━━━━━ DATA RECORDS ━━━━━

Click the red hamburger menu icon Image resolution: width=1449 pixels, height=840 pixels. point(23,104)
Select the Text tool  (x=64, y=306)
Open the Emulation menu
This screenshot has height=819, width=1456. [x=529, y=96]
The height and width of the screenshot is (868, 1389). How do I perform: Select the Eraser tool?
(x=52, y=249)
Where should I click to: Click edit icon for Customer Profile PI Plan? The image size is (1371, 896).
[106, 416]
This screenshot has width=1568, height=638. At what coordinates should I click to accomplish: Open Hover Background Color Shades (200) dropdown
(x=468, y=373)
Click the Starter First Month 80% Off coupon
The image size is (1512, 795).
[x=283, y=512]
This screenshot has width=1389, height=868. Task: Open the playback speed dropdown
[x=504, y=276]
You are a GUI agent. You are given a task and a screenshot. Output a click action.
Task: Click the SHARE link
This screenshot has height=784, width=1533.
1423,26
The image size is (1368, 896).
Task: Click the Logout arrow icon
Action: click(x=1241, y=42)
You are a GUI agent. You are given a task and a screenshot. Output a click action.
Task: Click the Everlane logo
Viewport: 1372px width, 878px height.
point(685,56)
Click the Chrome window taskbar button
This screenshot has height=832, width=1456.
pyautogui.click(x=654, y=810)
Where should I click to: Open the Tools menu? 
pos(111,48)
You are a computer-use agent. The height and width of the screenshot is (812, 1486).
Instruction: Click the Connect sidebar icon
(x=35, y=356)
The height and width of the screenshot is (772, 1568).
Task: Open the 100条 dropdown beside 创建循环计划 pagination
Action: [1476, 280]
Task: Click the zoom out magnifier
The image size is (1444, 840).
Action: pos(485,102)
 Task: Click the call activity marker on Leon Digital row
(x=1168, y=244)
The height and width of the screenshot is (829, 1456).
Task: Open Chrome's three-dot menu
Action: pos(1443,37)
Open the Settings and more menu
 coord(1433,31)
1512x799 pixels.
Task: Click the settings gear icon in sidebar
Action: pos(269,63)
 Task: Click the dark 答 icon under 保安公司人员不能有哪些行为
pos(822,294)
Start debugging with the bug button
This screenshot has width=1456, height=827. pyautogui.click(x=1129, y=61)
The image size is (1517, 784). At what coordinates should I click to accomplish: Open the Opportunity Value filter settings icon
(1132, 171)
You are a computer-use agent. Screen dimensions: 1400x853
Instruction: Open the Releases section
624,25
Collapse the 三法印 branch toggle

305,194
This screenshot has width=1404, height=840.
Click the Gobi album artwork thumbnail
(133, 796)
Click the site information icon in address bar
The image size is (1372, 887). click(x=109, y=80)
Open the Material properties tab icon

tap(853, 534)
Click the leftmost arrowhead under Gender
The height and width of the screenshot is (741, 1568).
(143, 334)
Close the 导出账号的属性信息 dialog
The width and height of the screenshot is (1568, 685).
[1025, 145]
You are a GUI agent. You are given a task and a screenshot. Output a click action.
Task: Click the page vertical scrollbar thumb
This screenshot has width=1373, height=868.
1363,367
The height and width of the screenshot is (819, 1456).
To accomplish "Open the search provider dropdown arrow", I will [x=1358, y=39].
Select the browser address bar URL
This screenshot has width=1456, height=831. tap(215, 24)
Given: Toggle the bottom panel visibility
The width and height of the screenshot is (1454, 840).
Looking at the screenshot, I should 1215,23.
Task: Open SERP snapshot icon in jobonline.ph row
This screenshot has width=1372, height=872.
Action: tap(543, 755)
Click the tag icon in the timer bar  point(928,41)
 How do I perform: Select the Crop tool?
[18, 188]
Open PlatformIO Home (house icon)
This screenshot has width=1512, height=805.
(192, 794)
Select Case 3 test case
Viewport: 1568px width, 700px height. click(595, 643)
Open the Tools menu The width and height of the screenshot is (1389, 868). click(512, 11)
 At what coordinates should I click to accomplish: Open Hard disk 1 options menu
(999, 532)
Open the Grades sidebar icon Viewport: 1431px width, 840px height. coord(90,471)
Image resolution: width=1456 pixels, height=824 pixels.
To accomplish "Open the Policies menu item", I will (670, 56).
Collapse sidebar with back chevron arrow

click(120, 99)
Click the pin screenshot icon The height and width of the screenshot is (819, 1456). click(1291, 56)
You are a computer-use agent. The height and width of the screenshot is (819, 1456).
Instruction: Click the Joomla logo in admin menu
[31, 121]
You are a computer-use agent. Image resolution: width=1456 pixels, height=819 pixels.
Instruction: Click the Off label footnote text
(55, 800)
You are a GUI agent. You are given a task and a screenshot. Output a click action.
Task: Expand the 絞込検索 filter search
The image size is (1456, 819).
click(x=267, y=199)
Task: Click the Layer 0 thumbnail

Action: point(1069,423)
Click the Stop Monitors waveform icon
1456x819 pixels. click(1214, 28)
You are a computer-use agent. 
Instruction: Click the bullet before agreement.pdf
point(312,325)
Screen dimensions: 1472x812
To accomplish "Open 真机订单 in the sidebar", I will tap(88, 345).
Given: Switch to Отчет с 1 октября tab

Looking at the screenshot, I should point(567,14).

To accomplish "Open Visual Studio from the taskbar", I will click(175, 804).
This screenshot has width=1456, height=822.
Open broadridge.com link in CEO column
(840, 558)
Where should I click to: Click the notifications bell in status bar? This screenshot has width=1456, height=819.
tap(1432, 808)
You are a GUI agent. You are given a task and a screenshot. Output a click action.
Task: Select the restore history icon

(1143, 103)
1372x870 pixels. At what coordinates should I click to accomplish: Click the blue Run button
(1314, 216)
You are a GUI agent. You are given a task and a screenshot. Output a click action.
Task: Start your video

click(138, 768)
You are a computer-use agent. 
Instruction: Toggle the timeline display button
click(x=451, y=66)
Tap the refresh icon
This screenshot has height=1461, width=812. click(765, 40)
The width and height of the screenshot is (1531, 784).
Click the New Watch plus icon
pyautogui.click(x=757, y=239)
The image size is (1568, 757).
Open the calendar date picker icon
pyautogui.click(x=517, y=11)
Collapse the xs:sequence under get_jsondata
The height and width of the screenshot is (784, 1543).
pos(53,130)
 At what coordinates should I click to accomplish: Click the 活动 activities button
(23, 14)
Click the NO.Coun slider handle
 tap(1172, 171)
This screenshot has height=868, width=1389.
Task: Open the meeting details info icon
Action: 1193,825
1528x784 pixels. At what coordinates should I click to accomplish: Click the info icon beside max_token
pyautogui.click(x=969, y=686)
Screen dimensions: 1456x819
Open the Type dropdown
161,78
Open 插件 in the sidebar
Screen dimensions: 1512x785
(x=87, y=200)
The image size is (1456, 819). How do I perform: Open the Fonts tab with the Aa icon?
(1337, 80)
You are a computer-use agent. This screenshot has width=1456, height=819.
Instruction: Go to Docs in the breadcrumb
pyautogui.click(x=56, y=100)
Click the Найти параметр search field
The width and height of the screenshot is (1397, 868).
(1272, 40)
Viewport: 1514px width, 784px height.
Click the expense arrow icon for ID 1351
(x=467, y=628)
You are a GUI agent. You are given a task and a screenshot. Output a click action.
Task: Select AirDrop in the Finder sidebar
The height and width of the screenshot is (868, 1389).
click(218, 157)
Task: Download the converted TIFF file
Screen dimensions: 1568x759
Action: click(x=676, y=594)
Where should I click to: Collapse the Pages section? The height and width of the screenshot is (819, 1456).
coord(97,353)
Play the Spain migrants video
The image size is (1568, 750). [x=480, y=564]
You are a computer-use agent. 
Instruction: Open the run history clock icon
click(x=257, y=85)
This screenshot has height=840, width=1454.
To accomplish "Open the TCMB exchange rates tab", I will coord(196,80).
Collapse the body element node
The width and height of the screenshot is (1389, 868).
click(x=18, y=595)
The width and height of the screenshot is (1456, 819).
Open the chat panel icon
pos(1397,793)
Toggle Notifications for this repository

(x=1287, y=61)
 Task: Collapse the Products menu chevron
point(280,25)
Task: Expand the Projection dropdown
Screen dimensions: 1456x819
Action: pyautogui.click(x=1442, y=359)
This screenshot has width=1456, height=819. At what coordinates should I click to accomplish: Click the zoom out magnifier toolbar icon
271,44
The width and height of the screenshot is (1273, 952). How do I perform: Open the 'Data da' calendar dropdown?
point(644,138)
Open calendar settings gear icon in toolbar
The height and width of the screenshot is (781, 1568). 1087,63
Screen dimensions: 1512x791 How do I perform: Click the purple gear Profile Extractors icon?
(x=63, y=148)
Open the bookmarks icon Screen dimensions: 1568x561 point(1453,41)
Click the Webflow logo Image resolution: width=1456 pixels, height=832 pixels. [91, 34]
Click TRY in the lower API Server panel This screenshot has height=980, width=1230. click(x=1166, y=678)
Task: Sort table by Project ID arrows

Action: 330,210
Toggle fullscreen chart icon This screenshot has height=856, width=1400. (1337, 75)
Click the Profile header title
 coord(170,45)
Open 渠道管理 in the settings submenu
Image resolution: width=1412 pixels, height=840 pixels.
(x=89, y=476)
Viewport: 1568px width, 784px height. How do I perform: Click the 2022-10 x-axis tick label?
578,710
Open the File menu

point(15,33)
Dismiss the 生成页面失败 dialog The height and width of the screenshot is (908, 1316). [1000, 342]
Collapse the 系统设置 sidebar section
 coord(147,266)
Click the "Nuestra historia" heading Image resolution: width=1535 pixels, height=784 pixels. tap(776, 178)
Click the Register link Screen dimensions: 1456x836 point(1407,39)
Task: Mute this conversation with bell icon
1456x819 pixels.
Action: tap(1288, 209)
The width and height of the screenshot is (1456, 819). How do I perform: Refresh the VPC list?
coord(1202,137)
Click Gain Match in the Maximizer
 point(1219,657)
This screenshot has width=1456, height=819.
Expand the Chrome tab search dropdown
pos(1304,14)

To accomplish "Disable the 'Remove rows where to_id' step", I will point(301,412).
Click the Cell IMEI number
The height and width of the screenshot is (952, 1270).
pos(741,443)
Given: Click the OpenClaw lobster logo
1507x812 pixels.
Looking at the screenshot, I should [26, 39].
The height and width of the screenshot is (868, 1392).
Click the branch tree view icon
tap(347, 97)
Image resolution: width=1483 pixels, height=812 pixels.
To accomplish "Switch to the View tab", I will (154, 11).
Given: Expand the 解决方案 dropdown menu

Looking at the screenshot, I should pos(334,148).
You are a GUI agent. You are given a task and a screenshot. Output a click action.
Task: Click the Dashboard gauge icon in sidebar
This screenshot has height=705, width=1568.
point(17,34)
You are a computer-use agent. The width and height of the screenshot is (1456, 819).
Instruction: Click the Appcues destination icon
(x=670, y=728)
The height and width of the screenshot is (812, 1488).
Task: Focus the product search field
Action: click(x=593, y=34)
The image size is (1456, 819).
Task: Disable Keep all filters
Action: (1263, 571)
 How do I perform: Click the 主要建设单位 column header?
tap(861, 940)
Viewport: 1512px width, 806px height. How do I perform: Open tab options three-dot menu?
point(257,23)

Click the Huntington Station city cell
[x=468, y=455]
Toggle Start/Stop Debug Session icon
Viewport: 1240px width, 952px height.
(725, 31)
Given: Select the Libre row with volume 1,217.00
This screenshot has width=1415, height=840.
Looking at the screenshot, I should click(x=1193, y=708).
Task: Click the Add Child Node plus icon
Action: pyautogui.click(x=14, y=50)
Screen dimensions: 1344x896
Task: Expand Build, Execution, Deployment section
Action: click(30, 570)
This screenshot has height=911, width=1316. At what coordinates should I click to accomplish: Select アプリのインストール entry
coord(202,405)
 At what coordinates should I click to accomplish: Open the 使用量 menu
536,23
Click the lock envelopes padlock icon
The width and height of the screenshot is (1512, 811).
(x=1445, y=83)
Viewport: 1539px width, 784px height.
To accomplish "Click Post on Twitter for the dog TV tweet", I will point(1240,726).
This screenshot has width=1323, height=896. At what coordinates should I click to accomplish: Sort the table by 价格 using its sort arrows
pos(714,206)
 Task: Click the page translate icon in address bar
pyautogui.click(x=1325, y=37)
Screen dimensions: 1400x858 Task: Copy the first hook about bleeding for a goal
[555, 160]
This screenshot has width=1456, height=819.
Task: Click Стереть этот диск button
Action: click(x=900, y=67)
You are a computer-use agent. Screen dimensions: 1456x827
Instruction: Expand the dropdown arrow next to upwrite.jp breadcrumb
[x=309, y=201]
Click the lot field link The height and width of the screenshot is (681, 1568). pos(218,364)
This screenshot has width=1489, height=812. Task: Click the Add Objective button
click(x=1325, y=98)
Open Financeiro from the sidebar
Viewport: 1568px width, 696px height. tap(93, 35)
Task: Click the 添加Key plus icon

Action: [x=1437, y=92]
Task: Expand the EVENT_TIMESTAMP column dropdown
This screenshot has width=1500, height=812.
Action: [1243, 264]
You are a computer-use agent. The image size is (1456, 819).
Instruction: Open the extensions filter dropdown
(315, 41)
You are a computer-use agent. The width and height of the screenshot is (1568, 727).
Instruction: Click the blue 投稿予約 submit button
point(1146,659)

━━━━━

ACTION ITEM.
Tally the lines of the records above that contain the word "computer". Give only the total.

REPLY TO THE EXERCISE.
12